Your abdominal muscles do more than just look good in a bikini or while you are shirtless at the beach. The reality is your abdominal muscles, although they can be stubborn to tone, play a critical role when it comes to your spine. Your abs do more than just perform any movement that requires you to round your lower back, your abdominal muscles play a crucial role in stabilizing your spine. Your core muscles are the reason why your torso is able to stay in an upright position without you falling forward due to gravity. Your abs also prevent your spine from flexing. Whether you love your abs or think they could use a little (or a lot) of work, your abs are important and can use regular attention.

While the best abdominal exercises may be largely a matter of personal opinion, here are five of the most effective abdominal exercises:

  1. The abdominal hold. To complete this exercise, sit up tall on the edge of a sturdy chair. Position your hands on the edge with your fingers pointing in the direction of your knees. Slowly, tighten your abdominal muscles and raise your feet off of the floor – approximately two to four inches. Raise your buttock off of the chair. Hold this position for as long as you comfortably can – aim to hold this position for five to 10 seconds. Relax and repeat this exercise for one minute.
  2. The side crunch. The side crunch is much more difficult than your traditional crunch. It tests your balance. To perform a side crunch, kneel on the floor and lean all the way over to your right and place the palm of your right had on the floor. Maintain your balance and slowly extend your left leg. Point the toes of your left leg. Place your left hand behind your head and position your elbow so that it is pointing towards the ceiling. Slowly lift your leg to the height of your hip as you extend your arm above your leg – with your palm facing forward. Look beyond your and while bringing your left side of your rib cage inward towards your hip. Return to the starting position, repeat eight times.
  3. The prone plank. Whether you love or hate the plank, the plank is an effective abdominal exercise. To perform a prone plank, assume a push-up position. Hold this position for 30 seconds with your abdominal muscles contracted and your head aligned with your spine. Your arms and legs should be extended. Work until you are able to hold a plank position for one minute at a time.
  4. The bicycle exercise. The bicycle exercise targets the rectus abdominis (which can help you to create that 6-pack look) and the oblique muscles. To perform a bicycle, lie face up on the ground or on an exercise mat. Place your hands behind your head. Bring your knees in towards your chest and lift your shoulder blades off of the ground without straining your neck. Rotate to your left by bringing your right elbows towards you left knee as you straighten your right leg. Switch sides. Continue alternating between left and right for two sets of 12 repetitions.

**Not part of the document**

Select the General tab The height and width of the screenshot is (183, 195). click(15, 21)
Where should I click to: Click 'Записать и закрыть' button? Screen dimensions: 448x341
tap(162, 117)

  5. The exercise ball crunch. This style of crunch places a new twist on a traditional exercise that challenges your balance at the same time. To complete this exercise, lie on the ball with the exercise ball positioned under your lower back. Cross your arms over your chest or position them behind your head. Contract your abdominal muscles to lift your torso off of the ball. As you complete the crunch, keep the ball stable. Lower and repeat. Complete two sets of 12 repetitions.